Wednesday. March 8, 2011.
I should be getting dressed to go to work. But do I feel like it? Do I ever? Yes, believe
it or not. Sometimes I do. I am not one to sit and do nothing.
Unless I am sick.
However...nothing is what I feel I am doing. All the plans Pepe and I had of acomplishing
certain goals before he left are going down the drain.
But at least we are together.
One week. Just one week before my husband returns to Spain...and we feel stuck and
confused. I mean really stuck... and really confused. Like in "What have we done?"
and "How do we get out of this?"
And you are probably wondering why....WHY...don't I just pick up and leave? Well, for
those of you that have been reading for over 52 WEEKS and for those of you who
haven't, and are new to my blog...there are several reasons that are tying me to Auburn,
Georgia, U.S.A.
1) I/we want to be debt free. It is very necessary. I can't. I won't. I refuse to start a
new life, while paying debts from my old life. AND since we would be starting practically
from scratch in Spain...it will take $$$.
In our original plan...this would have been acomplished while Sandra graduated from
college. She hasn't yet. She is running "behind". So are we. As Forrest Gump said,
"Shit happens".
More reasons:
2) This year's taxes were not what we expected and have derailed us from our course...
slightly.
3) Although we have made some progress getting rid of some of our things. There still
is a garage full of "stuff". Mostly not mine. Long story. I will have one more garage sale
and if they don't go... there is always donation. Hopefully, this Sunday...just about
all will go to Goodwill.
Now... two big fat reasons:
4) In order to rent my house, my mortgage payment needs to be covered, or at least most
of it. So far everyone interested in the house can't afford it....

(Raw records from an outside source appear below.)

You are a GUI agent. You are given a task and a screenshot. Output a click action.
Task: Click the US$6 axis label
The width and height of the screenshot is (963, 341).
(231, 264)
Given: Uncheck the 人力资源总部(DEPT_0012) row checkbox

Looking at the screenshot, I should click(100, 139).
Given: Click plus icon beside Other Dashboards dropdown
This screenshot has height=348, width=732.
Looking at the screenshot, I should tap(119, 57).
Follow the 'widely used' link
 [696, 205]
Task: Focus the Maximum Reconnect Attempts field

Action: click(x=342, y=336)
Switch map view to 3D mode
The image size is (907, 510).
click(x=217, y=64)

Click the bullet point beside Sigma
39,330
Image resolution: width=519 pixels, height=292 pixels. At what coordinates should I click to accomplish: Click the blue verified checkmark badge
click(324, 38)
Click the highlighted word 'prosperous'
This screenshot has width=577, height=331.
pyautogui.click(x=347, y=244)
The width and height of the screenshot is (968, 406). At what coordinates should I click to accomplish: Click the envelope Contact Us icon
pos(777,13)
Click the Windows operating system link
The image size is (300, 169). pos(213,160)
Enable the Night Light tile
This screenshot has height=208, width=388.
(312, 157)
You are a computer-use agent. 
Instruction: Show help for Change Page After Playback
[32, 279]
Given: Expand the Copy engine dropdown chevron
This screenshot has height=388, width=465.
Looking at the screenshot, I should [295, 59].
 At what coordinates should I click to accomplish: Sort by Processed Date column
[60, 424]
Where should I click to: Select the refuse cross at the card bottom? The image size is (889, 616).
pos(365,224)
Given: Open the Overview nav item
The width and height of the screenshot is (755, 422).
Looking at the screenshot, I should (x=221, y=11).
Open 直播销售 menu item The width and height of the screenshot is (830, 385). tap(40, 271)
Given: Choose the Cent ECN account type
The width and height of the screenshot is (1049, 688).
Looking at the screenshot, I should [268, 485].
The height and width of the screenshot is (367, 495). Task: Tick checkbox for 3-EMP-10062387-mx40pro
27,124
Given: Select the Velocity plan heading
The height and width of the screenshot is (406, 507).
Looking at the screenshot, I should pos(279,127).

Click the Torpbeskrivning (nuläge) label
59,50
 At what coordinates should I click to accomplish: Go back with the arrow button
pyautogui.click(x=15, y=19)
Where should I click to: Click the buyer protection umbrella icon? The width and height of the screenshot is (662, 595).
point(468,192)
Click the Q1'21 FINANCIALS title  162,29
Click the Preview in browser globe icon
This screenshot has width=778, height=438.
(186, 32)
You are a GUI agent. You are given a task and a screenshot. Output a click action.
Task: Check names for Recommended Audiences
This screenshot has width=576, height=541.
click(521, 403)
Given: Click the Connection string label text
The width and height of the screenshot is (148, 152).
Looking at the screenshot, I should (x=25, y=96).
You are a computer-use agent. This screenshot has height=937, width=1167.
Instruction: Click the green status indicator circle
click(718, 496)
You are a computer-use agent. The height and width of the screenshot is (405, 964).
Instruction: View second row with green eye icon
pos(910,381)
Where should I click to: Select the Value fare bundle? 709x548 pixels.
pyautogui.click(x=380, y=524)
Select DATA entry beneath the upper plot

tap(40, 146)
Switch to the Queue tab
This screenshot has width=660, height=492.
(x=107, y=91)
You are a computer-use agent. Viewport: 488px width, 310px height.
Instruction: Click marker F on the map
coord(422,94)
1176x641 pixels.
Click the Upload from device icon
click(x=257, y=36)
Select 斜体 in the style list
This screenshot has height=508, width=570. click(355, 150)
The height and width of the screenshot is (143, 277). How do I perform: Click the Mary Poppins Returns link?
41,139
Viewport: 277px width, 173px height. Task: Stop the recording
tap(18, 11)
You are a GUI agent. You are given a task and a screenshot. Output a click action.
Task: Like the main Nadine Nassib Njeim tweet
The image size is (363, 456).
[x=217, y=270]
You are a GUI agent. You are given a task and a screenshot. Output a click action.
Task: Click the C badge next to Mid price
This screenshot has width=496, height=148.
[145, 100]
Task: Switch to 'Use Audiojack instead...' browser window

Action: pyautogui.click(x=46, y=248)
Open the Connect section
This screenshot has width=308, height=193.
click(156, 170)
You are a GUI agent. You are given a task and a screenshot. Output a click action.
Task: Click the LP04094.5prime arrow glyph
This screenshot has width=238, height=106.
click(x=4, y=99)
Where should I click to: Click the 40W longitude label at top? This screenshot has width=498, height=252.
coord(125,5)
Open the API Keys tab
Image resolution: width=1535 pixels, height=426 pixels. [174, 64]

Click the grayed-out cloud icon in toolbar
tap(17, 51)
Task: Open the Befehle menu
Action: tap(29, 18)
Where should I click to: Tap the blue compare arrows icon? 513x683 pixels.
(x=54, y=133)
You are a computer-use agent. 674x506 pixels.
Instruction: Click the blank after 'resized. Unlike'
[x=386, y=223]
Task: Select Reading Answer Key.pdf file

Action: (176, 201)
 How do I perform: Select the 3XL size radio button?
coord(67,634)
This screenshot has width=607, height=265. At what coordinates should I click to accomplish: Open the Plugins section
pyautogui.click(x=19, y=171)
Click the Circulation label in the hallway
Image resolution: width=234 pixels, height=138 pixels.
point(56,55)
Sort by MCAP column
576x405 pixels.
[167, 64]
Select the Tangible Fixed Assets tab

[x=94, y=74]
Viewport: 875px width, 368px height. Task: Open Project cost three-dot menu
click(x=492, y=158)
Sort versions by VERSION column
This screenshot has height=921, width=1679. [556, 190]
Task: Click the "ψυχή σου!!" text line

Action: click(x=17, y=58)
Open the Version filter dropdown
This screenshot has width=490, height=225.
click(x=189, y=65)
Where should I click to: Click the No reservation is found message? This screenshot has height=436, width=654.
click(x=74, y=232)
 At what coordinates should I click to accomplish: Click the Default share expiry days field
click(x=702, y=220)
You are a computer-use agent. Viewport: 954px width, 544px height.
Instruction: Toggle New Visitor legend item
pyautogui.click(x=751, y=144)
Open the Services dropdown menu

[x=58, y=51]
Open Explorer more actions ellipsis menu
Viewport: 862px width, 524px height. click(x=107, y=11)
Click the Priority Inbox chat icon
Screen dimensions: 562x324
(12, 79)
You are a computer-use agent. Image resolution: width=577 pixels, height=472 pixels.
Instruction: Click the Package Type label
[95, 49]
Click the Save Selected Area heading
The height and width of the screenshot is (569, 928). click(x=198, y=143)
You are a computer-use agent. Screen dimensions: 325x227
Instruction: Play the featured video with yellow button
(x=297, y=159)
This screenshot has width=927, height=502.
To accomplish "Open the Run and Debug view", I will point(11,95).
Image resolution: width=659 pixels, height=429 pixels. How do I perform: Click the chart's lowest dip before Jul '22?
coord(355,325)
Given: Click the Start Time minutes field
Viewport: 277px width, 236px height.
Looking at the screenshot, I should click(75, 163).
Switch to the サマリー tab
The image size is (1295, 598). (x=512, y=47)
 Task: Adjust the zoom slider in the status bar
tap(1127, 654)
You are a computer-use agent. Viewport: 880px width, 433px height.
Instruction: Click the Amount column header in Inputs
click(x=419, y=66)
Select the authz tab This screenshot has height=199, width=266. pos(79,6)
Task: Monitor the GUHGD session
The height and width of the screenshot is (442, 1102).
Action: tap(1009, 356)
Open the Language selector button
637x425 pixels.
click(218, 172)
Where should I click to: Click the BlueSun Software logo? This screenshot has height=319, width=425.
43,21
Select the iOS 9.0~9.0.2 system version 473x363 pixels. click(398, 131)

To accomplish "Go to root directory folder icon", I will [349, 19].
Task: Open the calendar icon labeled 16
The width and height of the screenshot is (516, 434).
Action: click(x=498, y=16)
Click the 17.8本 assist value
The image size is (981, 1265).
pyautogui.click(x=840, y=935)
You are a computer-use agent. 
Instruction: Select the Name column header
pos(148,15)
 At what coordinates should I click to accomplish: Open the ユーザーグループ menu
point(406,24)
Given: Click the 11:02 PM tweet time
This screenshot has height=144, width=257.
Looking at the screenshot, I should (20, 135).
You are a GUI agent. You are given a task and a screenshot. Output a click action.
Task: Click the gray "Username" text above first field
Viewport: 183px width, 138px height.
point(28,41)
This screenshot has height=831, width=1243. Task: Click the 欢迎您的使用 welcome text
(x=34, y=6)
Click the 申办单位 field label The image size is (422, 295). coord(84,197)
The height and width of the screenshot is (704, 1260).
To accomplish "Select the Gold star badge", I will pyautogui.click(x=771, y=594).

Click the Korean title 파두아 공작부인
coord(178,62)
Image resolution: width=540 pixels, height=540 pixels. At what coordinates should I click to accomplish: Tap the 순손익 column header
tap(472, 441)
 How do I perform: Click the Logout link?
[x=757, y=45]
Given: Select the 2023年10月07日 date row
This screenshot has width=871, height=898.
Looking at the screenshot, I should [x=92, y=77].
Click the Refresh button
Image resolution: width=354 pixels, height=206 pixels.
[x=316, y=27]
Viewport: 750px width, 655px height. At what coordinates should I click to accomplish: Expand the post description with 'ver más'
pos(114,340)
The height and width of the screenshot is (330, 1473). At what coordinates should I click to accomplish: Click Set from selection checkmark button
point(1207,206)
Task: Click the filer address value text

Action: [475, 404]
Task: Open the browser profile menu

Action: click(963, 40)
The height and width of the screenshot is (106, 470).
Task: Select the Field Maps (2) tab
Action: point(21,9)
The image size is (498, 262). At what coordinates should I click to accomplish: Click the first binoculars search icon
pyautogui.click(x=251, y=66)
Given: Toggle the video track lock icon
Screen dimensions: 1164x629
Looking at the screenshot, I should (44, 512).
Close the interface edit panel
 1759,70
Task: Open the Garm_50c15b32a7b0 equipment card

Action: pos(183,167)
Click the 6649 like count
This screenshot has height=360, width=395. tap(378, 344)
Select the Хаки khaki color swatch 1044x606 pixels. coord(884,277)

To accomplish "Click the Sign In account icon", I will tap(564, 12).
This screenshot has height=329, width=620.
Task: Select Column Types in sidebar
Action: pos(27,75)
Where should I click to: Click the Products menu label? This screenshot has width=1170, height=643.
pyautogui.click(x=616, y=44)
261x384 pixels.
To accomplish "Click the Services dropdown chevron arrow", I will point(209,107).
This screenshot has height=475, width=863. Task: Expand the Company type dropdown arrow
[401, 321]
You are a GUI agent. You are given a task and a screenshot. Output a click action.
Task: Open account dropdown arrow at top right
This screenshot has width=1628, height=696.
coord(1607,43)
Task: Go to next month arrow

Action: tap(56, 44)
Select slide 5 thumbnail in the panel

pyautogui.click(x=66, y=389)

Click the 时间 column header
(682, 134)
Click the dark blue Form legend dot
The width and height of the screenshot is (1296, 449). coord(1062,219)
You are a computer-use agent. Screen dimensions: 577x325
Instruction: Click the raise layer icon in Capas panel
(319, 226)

5) Selling is out of the question. Foreclosures in this area have knocked out all
equity off our home. Asking price would be below what we owe on it! If you were
in our shoes...would you sell?
And the most recent addition to our reasons:
6) Because I need to wait and see if the two peas that left the pod, will adjust to their new
life. You see Mama-Pea here knows her Daughter-Pea better than she thinks...and I
didn't see her happy. So I don't want to be too far just in case she changes her mind.
Most likely she will. It's only been one day...and she has changed her mind twice already.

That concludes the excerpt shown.